With the completion of another Formula 1 race, exactly a week away, we will be nearing the halfway stage of the season. However, the tables, until such time, have turned quite dramatically and much to the chagrin of the team that was leading the proceedings right at the start.
Ferrari, it ought to be said, need to be saved by the gallows of a fightback whose need is, unfailingly, urgent.
Having scored nine podiums in all so far, which is one per race, can no longer afford the sport’s most iconic team rosy headlines.
They’ll have to rule by virtue of pure performance. But is it going to come?

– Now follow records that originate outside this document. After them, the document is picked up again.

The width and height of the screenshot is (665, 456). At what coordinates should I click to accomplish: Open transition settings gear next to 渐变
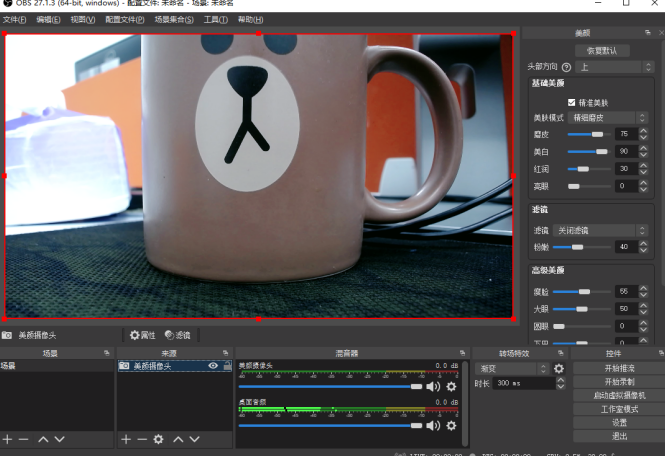pyautogui.click(x=559, y=368)
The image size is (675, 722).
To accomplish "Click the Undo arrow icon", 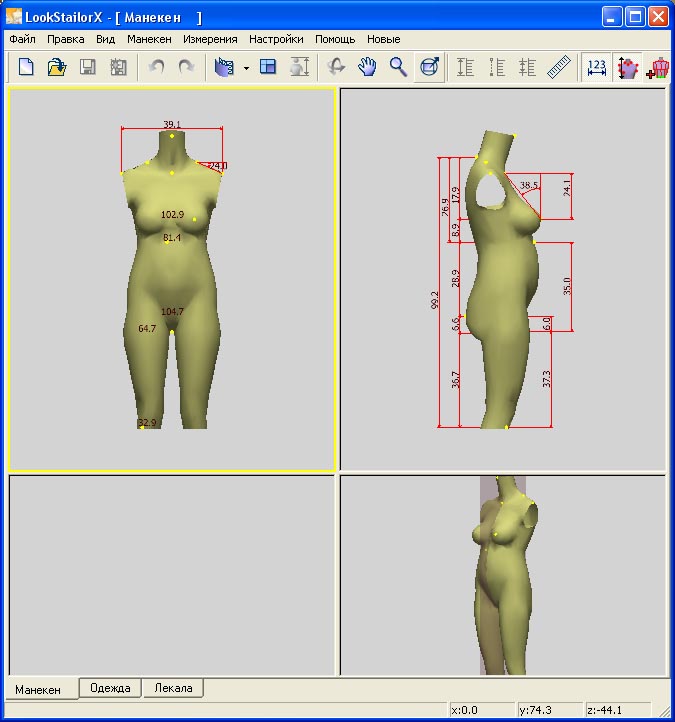I will click(157, 67).
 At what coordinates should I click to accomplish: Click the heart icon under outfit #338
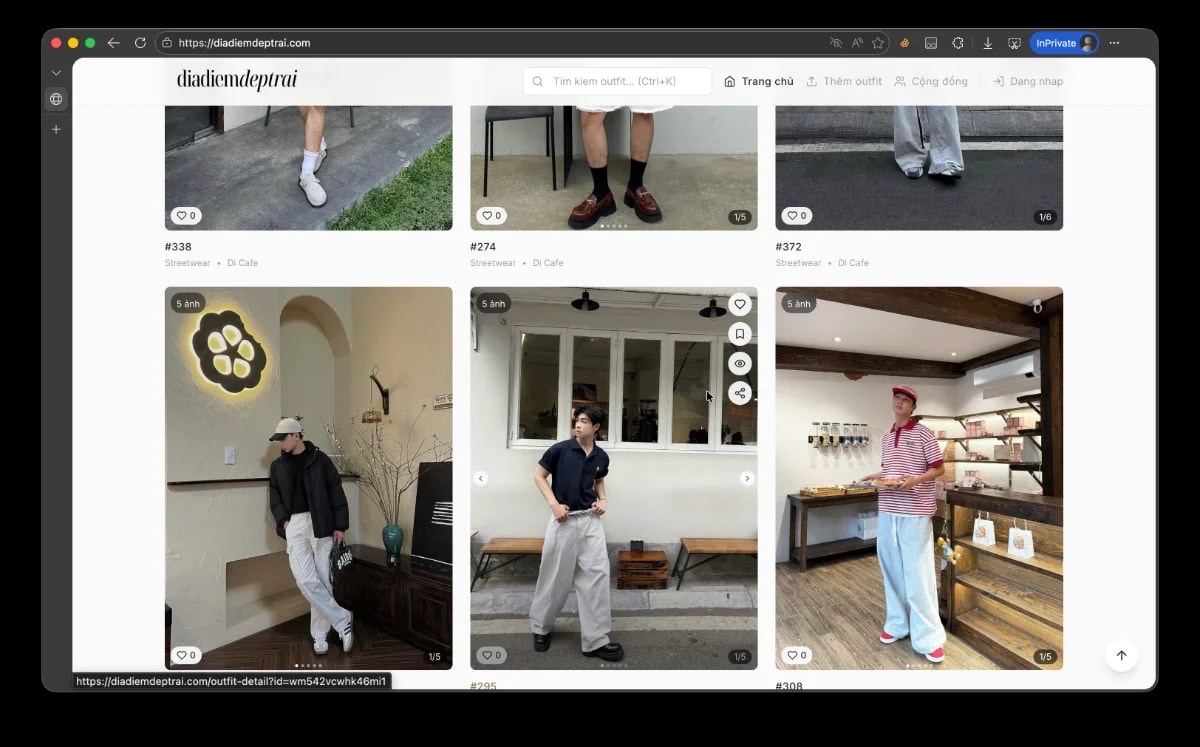click(184, 215)
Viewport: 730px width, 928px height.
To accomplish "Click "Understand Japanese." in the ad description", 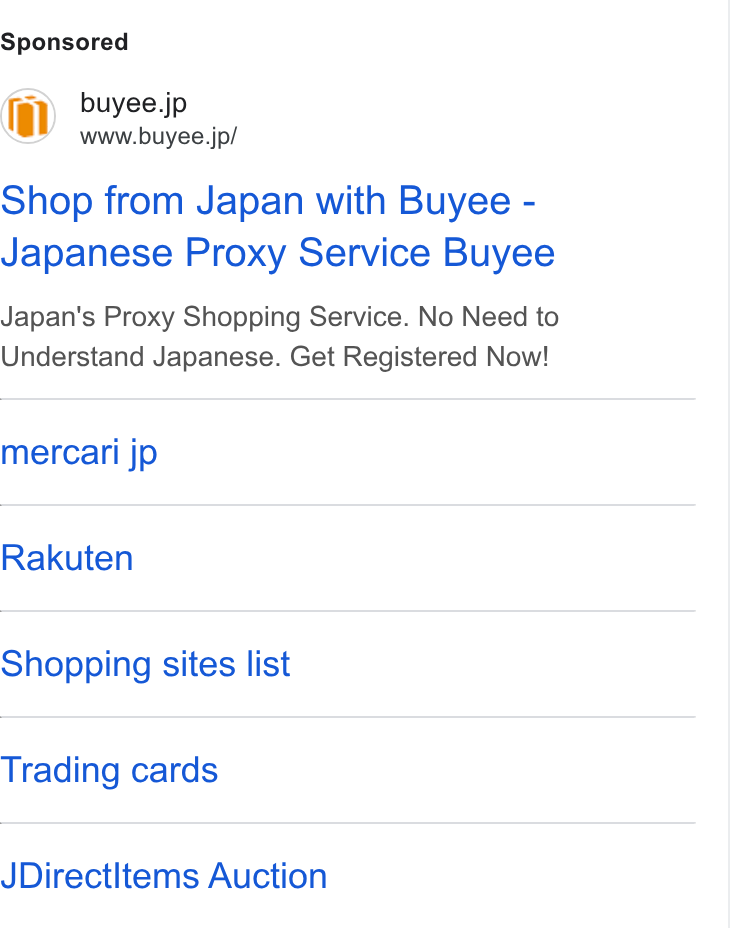I will (x=141, y=357).
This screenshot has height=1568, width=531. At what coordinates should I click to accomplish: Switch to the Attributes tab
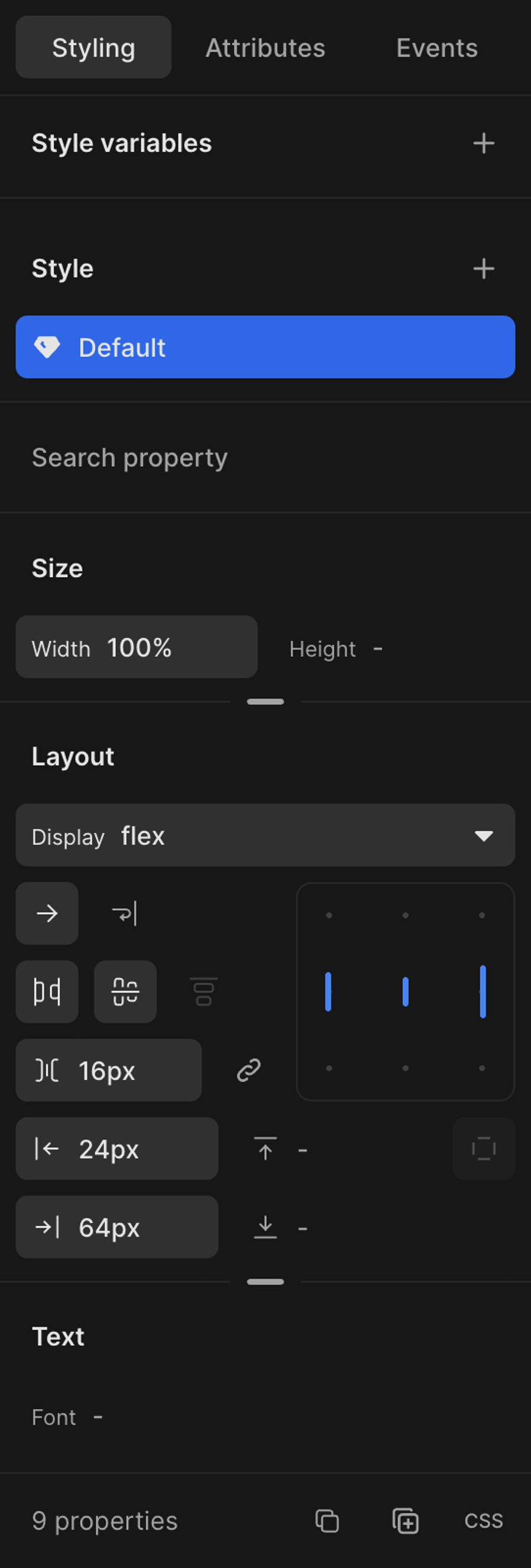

What’s the guarantee of such certainty in an utterly uncertain sport?
In current terms, the sense that one gets from the Ferrari camp, whether a racing nerd or a regular pundit, is that of a silent storm. Should it brew any further in the wake of any upcoming disappointing results, such as the one we saw at Monaco, it could potentially lead to a state of self-obliteration.
Worse still, self doubt.
The Mattia Binotto-led unit has won only two of the nine races held so far. All the others have fallen in Red Bull’s kitty.
And both those wins have gone Charles Leclerc’s way. Although, where recent events are an indication, then not an awful lot has gone Charles Leclerc’s way.

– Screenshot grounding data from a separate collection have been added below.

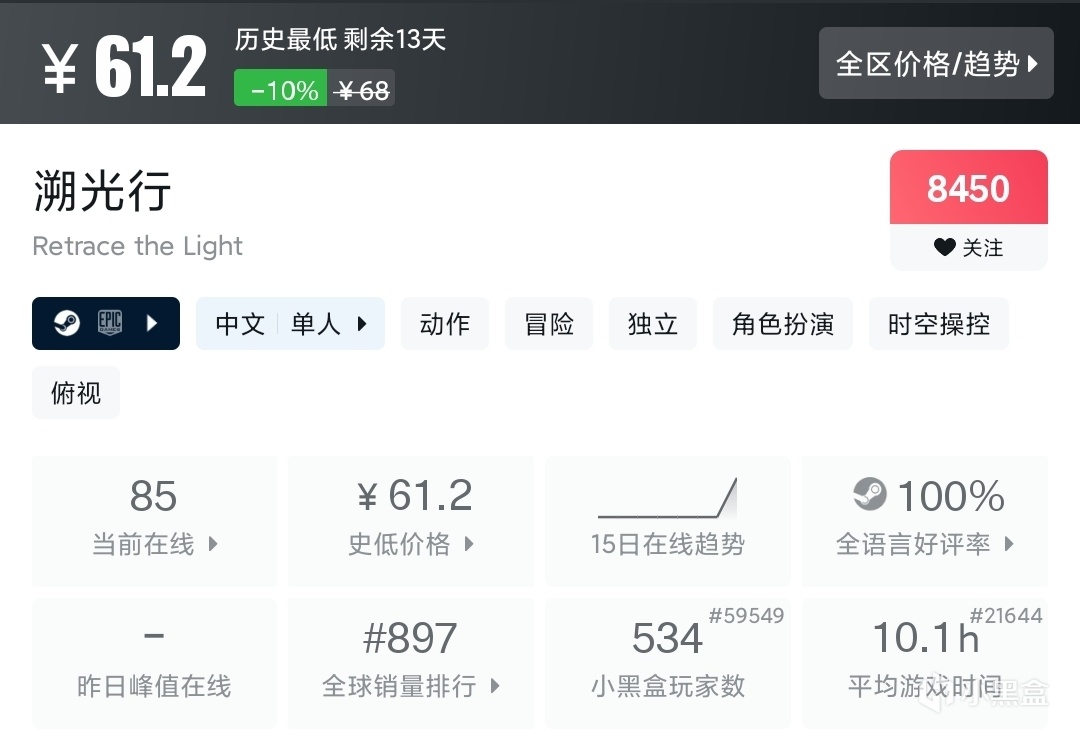This screenshot has width=1080, height=731.
Task: Click the Epic Games store icon
Action: [110, 323]
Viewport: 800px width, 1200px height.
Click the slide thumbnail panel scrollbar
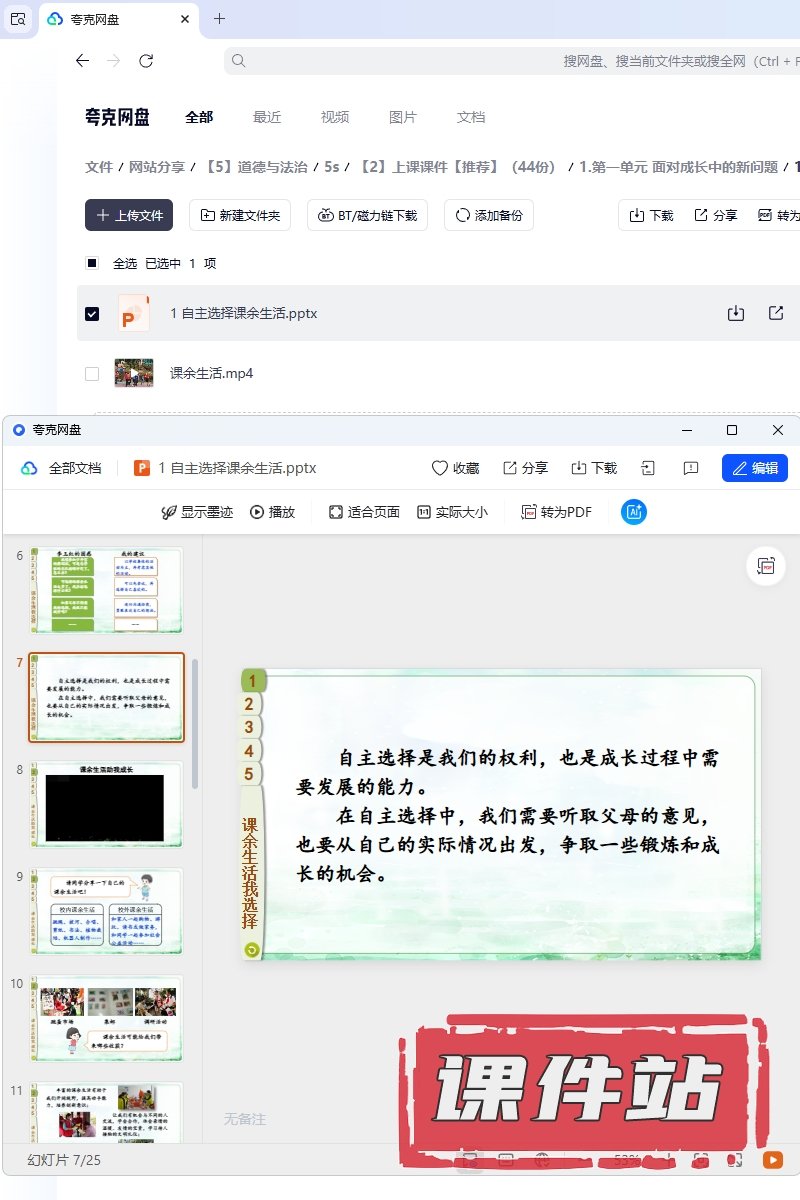click(195, 720)
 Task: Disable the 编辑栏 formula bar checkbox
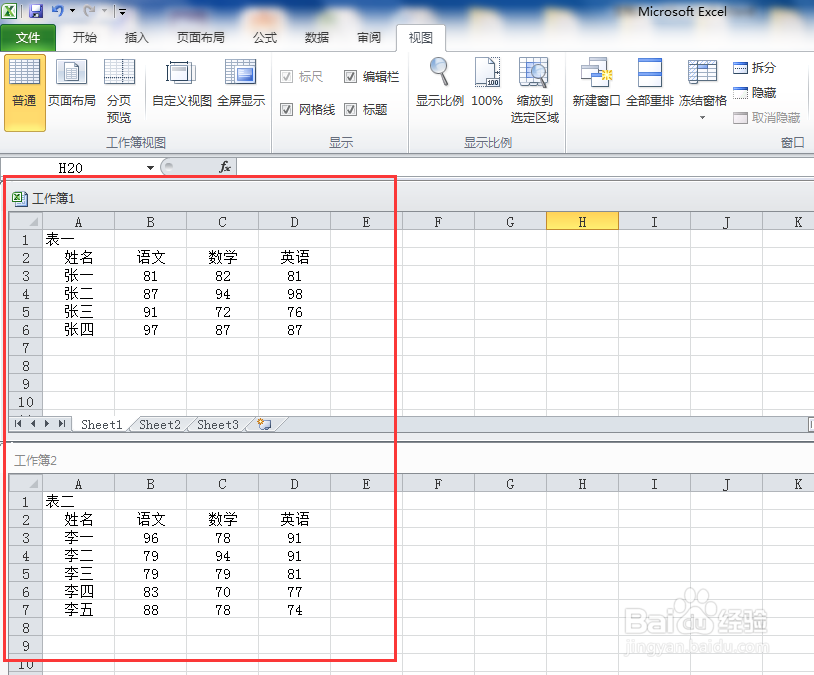coord(352,76)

The Leclerc we saw at the beginning of the season- unflustered, fast, brave- isn’t the Leclerc we are seeing right now.
Bothered, hampered, afflicted by a car whose next DNF cannot be predicted precisely, define the present state of the famous Monegasque.
The man who was, a quarter of a year ago, posing a stern challenge to Red Bull in the world championship fight, finds himself sullied by a car that cannot be relied upon for offering sterling consistency, when not stymied by poor race strategy.

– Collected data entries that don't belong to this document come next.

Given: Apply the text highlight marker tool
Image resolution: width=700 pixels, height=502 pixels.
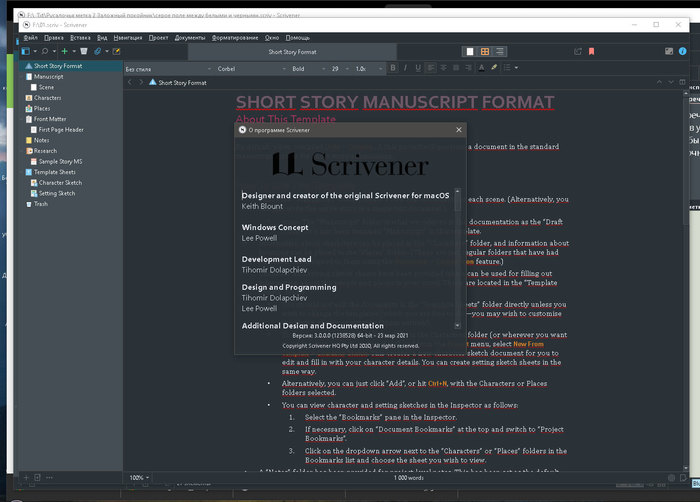Looking at the screenshot, I should point(494,68).
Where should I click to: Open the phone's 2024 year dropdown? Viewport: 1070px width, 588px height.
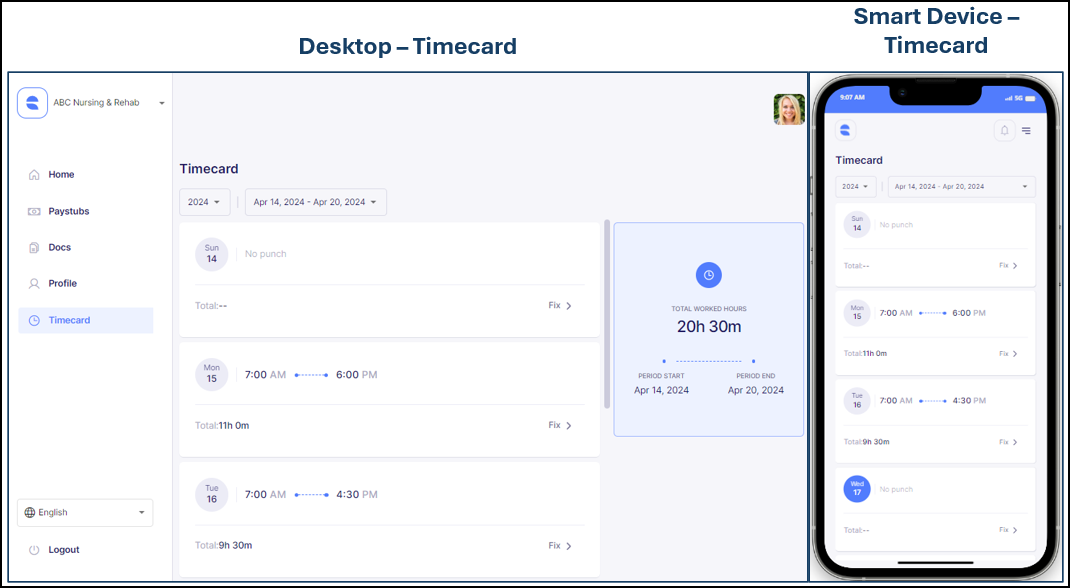coord(855,187)
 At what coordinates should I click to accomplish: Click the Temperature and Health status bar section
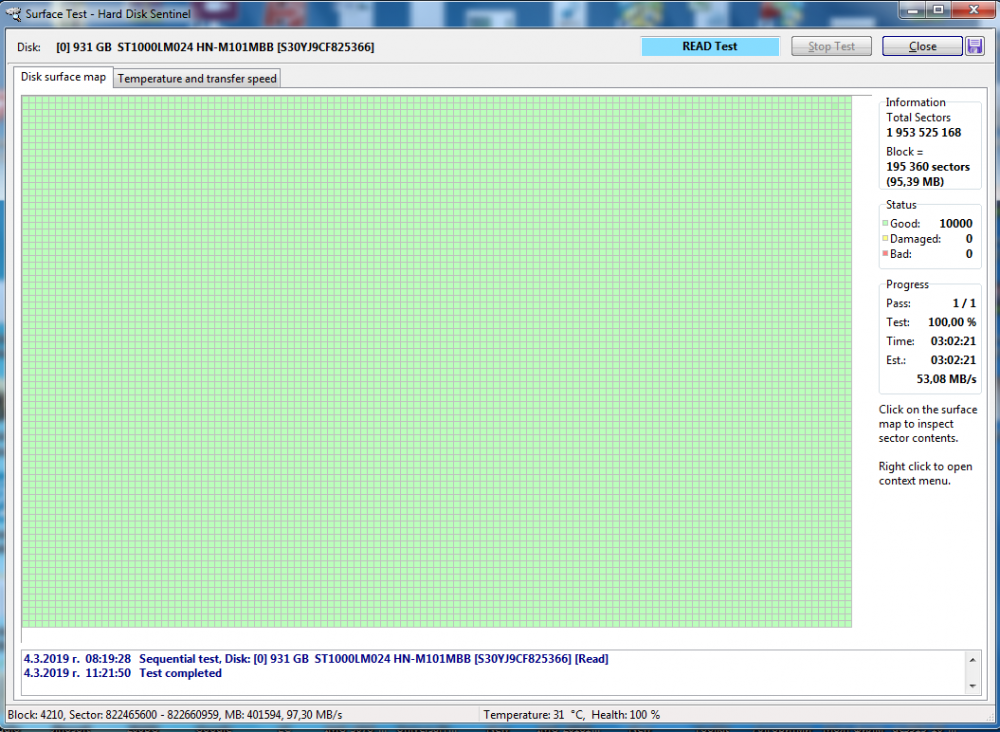(571, 715)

Alas, Leclerc now trails not just the championship-leader Verstappen and that too by forty nine points, but is also languishing behind Perez.
A lot about where- and how- the current championship stands could be ascertained by the ‘what might’ had Leclerc not retired at Spain and Azerbaijan, though for no fault of his own.
It is not that speed has detested him all of a sudden. Leclerc has topped the time sheets in six of the nine qualifying rounds held this season. That’s a serious number.
Moreover, Charles Leclerc stormed to a sensational pole at Baku, which was the last race prior to the most recent Formula 1 Grand Prix that took place at Canada.
Besides the F-175, though an undeniably fast speedster, being unfairly unstable on performance and reliability, Leclerc’s title-rival, Max Verstappen is buzzing with serious form.
For all the lost opportunities at not grabbing pole on a Saturday, Verstappen is coming good and more often than not, on the all-important Sundays.
That Max has now taken a win in five of the last six races is not just a sign of Red Bull’s imperious form but a throat-slitting attack leveled at a rival that could deliver the death knell for Ferrari.
Whether you are an impassioned Tifosi or the unmistakable future of Ferrari, Charles Leclerc yourself, perhaps another defeat to Red Bull will be a sight entirely unacceptable and worst still, an unbearable predicament to recover from.
While on paper, Leclerc, should he somehow manage to win the next two races, can significantly curtail the 49-point disadvantage to Max. But should that not happen, the added pressure of then having to close what’ll clearly be an even bigger gap to Red Bull may prove to be the real undoing for Charles Leclerc.
It’s a possibility that none from the Ferrari camp would desire happening for real. But hey, it can.
This is Formula 1, where everything you say can come true and so too can its opposite.
It’s a sport where a Kimi, who began from seventeenth on the grid, circa 2005, rose to the top at Suzuka. It’s also a sport where, out of nowhere, Sir Lewis Hamilton, who was disqualified from the 2021 Brazilian GP quali, hit right back at Red Bull to win at Sao Paulo.
And similarly, it’s also a sport where one’s title-winning hopes can be dashed to the ground in a final lap overtake as seen at Abu Dhabi’s contest, one admired by some and ostracized by many others.
And while which way the unpredictable F1 pendulum swings come Silverstone, we don’t know; what’s certain is that Leclerc’s reputation for clinching stunning poles won’t do the job. It just won’t.
Never before in his still growing, still relatively nascent F1 career has the need to win races been so urgent.
A 1-2-1 at the start of the season, i.e., a win followed by a P2 and yet another win has made way to a DNF, P4, and another DNF, where recent events at Spain, Monaco and Baku stand, respectively.
The time to bounce back is now. But the clock, one’s afraid, is ticking.
Tick tock, tick tock, tick tock! What can and will Charles do to fight back?